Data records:
▶

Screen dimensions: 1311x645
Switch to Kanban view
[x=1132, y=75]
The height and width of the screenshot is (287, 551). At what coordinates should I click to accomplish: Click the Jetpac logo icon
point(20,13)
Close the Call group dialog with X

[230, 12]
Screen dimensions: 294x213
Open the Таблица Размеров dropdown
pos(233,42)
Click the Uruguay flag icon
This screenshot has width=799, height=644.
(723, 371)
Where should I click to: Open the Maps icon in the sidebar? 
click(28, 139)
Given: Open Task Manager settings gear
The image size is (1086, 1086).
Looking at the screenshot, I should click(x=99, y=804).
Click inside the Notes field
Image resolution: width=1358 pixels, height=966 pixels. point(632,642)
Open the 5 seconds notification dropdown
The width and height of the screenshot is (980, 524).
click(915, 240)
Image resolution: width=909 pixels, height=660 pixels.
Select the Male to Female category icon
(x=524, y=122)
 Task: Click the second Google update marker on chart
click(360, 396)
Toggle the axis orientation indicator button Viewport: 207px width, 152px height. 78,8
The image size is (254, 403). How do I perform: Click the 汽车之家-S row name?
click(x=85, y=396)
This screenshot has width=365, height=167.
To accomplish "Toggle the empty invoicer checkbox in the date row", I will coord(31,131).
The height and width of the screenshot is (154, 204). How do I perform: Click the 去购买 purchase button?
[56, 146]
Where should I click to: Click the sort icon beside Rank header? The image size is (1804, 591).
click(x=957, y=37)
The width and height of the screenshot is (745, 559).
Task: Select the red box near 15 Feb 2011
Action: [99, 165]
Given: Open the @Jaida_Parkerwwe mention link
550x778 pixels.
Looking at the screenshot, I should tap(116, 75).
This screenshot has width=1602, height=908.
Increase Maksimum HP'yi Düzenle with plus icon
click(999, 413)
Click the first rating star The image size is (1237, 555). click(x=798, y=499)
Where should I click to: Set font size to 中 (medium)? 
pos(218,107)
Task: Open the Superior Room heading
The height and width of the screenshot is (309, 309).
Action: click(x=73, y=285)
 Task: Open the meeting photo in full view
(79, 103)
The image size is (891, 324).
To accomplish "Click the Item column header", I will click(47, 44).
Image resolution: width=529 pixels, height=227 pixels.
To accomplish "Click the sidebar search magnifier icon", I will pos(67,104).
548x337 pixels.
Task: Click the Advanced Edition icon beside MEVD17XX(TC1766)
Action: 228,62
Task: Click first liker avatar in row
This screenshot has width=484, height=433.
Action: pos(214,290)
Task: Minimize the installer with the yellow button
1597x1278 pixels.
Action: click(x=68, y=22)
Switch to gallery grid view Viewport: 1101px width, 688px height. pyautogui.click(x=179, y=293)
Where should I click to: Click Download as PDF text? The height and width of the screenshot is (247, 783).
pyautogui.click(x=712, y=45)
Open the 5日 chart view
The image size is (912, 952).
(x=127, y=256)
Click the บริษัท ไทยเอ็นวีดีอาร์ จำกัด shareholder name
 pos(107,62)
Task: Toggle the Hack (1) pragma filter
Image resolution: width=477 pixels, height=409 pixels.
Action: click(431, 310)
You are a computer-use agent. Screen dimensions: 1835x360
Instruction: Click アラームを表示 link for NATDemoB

◀

**What the task requires**. Look through the entries, and return every line that the word "first" appears in.

**Answer**.
Click the first rating star The image size is (1237, 555). click(x=798, y=499)
Task: Click first liker avatar in row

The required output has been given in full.